KeyspiderKeyspider
Knowledge Hub/Case Study
Case Study

From Keyword to Concept: How a Research University Transformed Discovery Across 180,000 Academic Resources

A research-intensive university deployed Keyspider semantic search across its institutional repository, library catalogue, research databases, and faculty publications — 180,000 resources that keyword search was consistently failing to surface. Research discovery time fell by 58%. Postgraduate students reported finding relevant prior work in minutes that had previously taken days.

12 min readHigher EducationMay 2025Read Case Study

58%

reduction in research discovery time

Academic research has a discoverability problem that nobody talks about openly because it feels like an admission of failure: researchers routinely fail to find relevant work that already exists. Not because it is hidden, but because keyword search cannot bridge the gap between the way a researcher describes their question and the way prior work was indexed in a catalogue, repository, or database two decades ago. A research university decided to fix this — not just for discovery of its own institutional repository, but for the entire academic resource ecosystem it provided. The results changed how researchers, librarians, and postgraduate students described the experience of finding prior work.

* _Given data_:

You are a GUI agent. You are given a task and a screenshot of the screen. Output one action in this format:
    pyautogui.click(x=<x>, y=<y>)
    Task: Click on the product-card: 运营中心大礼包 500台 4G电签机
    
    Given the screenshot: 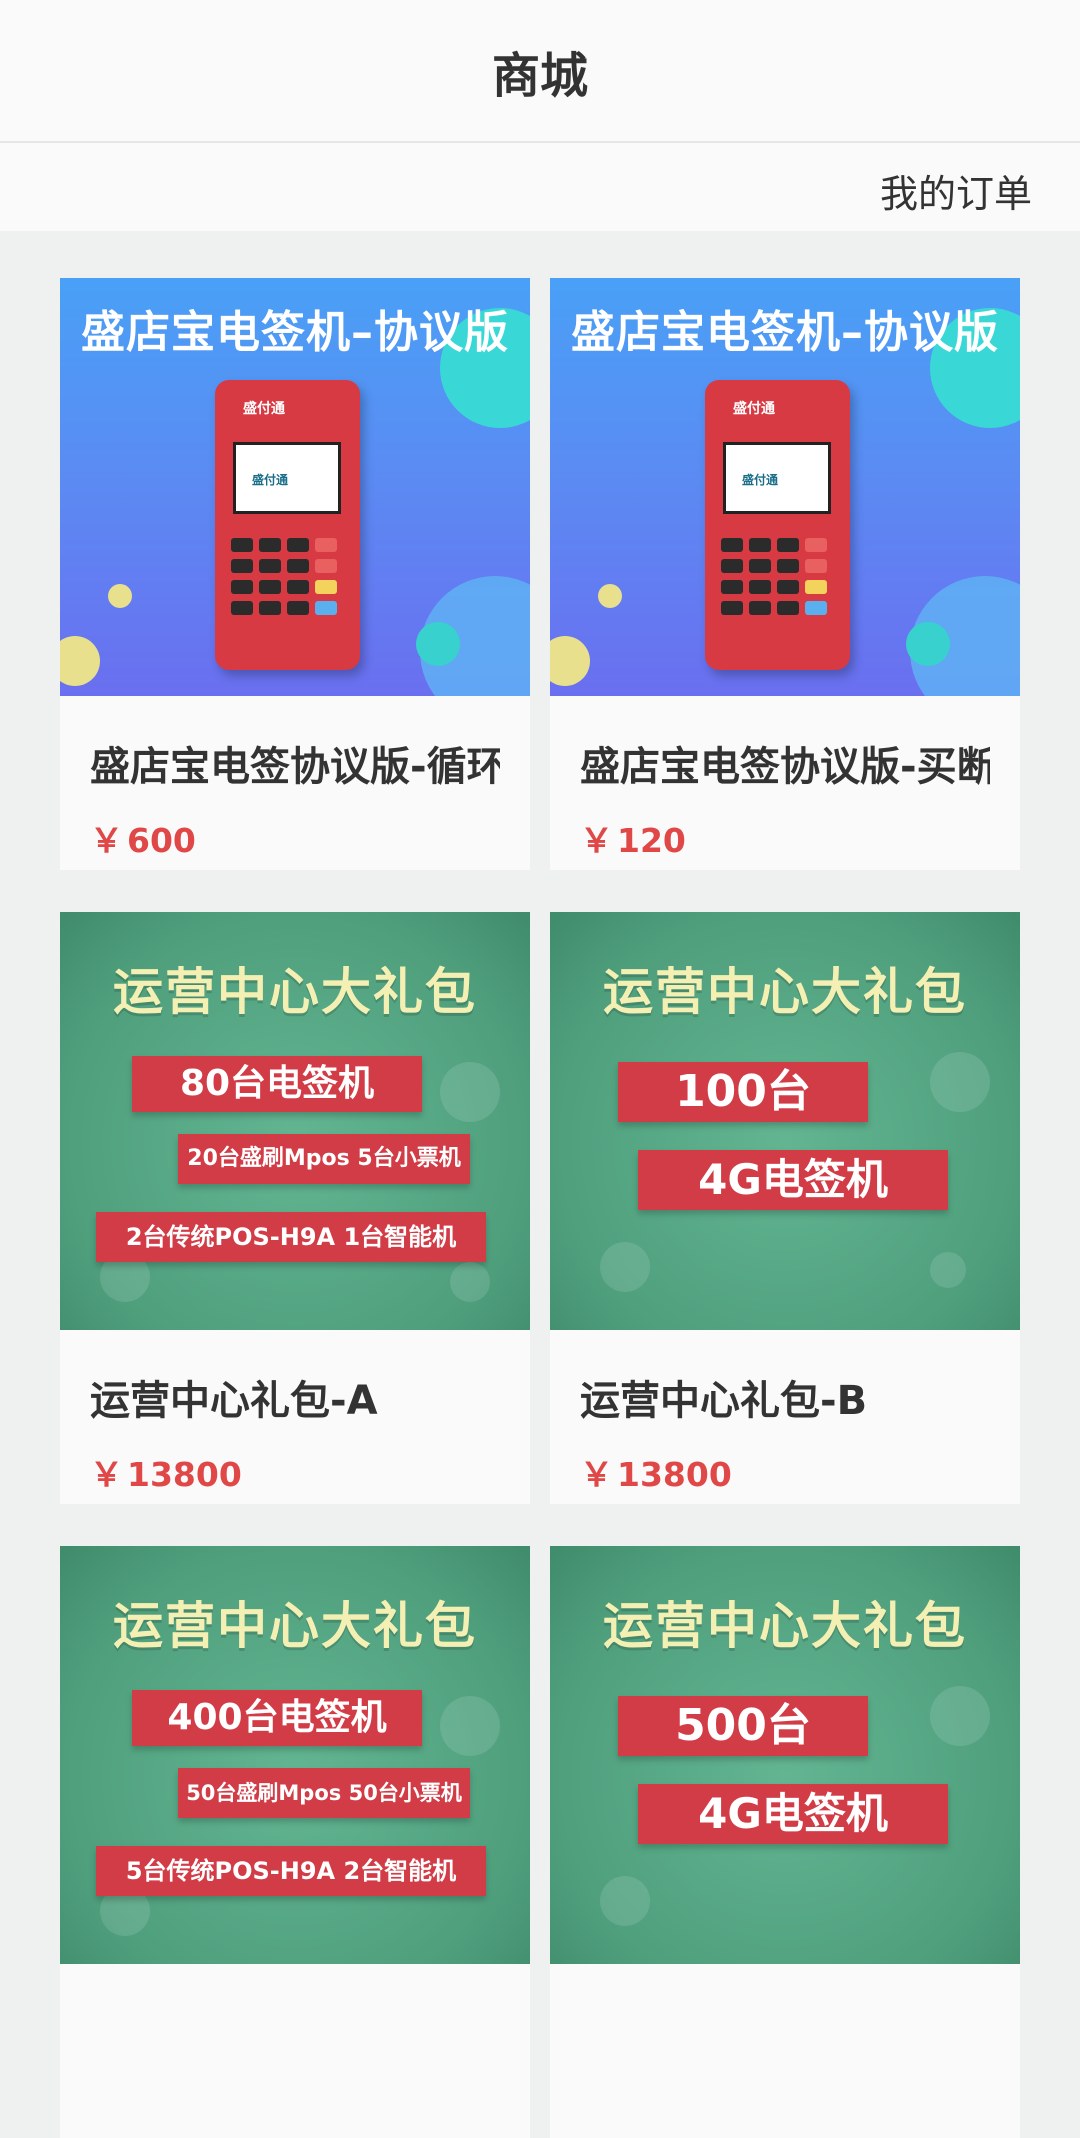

* _Task item_:
In the case study above, by what percentage did research discovery time fall after the university deployed semantic search?

* _Answer below_:
58%